Stored items:
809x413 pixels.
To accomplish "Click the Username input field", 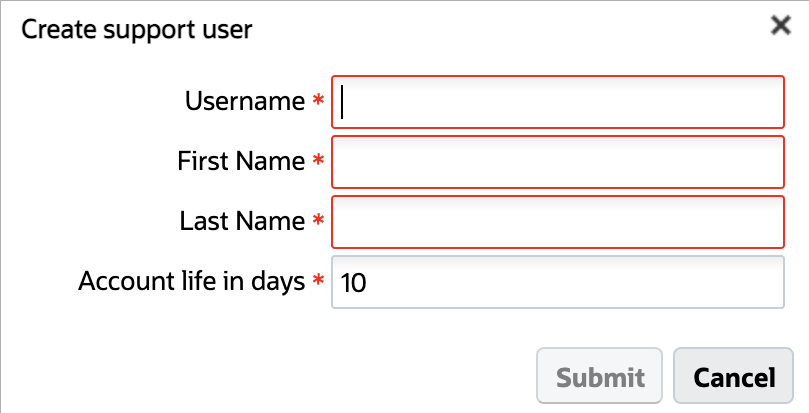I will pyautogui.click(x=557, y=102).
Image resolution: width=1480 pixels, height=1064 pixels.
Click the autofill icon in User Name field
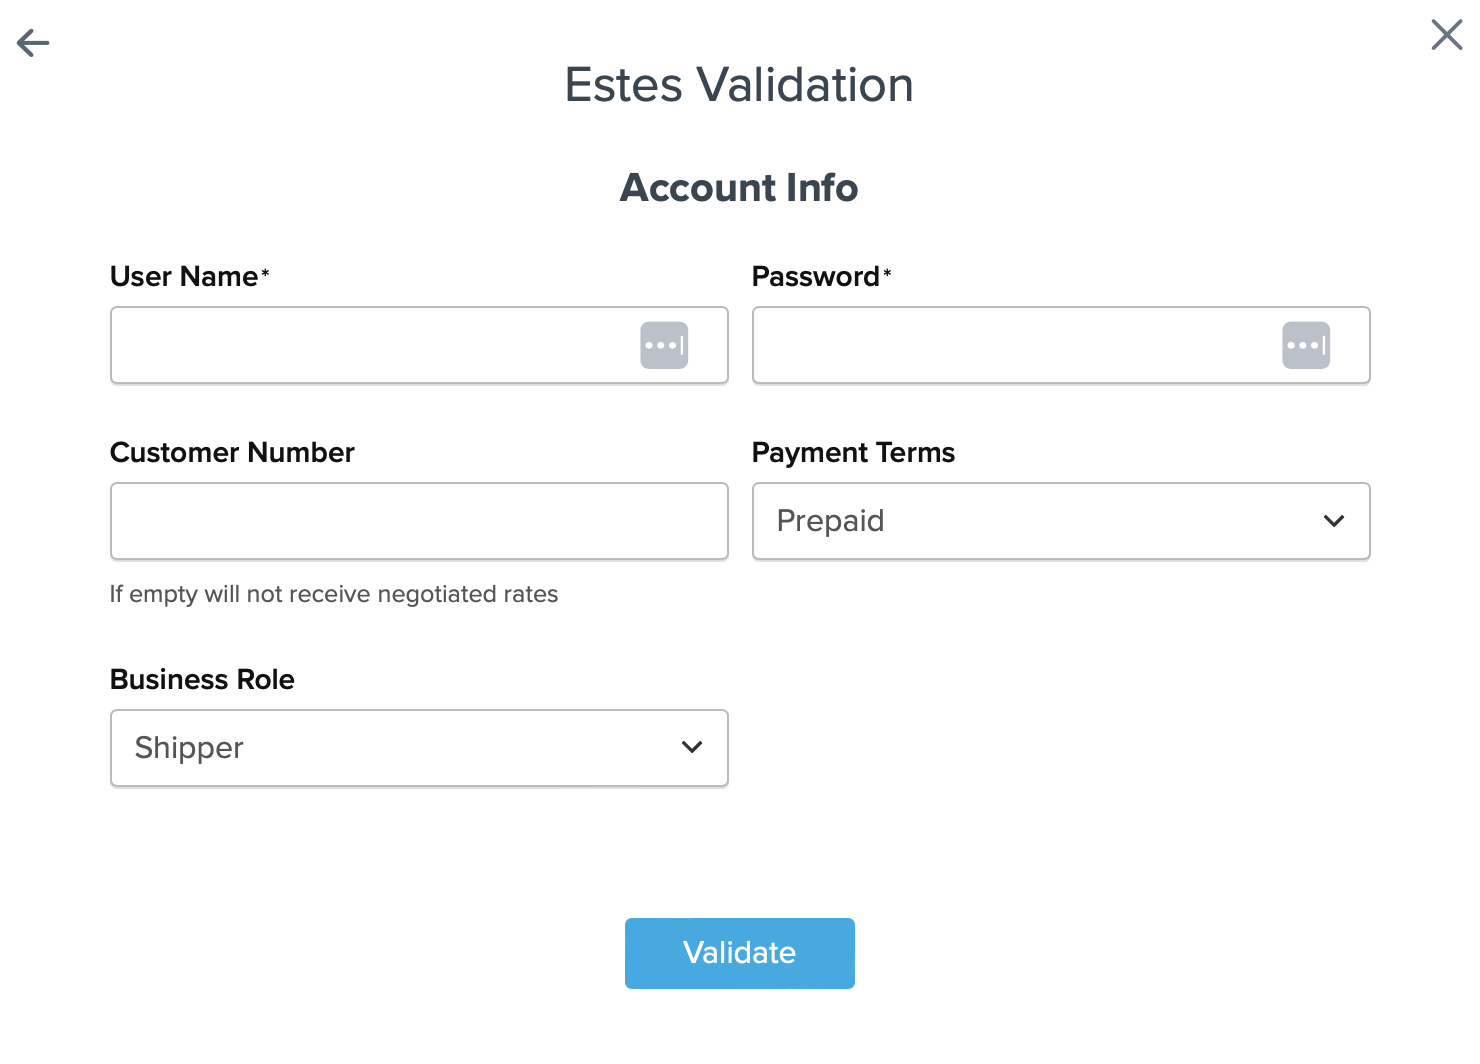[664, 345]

• [WHAT THE TASK ASKS]
The lines above that hold the word "pixels" should be found and copied out.

• [EXERCISE OUTPUT]
809x413 pixels.
Image resolution: width=1480 pixels, height=1064 pixels.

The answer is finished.